O Museu Nacional é um museu de história natural e antropologia; o Louvre é um museu de arte. Quem tem interesse em ver a Monalisa não necessariamente se interessa por fosseis ou coleções zoológicas. De fato, ambos os museus possuem em seus acervos múmias, cerâmicas e outros artefatos, mas a principal diferença é que cada museu usa desses objetos para propósitos distintos. Um museu de arte tem interesse pela expressão artística daquele objeto, enquanto o de história natural o vê como um registro da civilização que o produziu. Portanto, a missão dos museus é distinta, muda-se os visitantes, os tipos de pesquisa e quem se interessa em investir em cada instituição.
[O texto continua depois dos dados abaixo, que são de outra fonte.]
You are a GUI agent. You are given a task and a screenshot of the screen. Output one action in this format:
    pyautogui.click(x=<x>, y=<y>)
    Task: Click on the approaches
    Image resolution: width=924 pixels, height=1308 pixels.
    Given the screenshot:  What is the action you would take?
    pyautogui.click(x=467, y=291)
Segundo, atribuir a tragédia à administração da UFRJ e propor como solução a gestão privada baseada nos modelos americanos é um caminho fácil, mas equivocado e perigoso. Será que o modelo de gestão privada americano funcionaria no Brasil?  Para ser justo, vamos usar como exemplo o Museu Americano de História Natural (AMNH) em Nova York e compará-lo ao Museu Nacional (MN) do Rio de Janeiro. Os dois museus possuem missões parecidas e o mesmo tipo de acervo.

American Museum of Natural History

O Museu Americano de História Natural foi fundado em 1869 e tem como missão descobrir, interpretar e disseminar informação sobre as culturas humanas, o mundo natural e o universo através de um abrangente programa de pesquisa cientifica, educação e exposição. A coleção do museu abriga mais de 34 milhões de espécies e artefatos. Além de museu, o AMNH é uma instituição de pesquisa e conta com uma equipe de 225 pesquisadores científicos que trabalha em tempo integral. O AMNH possui 28 prédios interconectados, que já foram renovados ou restaurados, além de 45 salas de exposição permanente, que foram sendo construídas ao longo do século XX, fruto de expedições e doações. O museu possui também um planetário e uma biblioteca.  Quatro novas exposições temporárias são abertas por ano.  Somente 10% da coleção está exposta, o resto fica preservado em uma moderna instalação. A salvaguarda desse acervo conta com o suporte do National Endowment for the Humanities (NEH), uma agência federal do governo americano cuja função é apoiar a pesquisa, educação, preservação e programas públicos na área de humanas.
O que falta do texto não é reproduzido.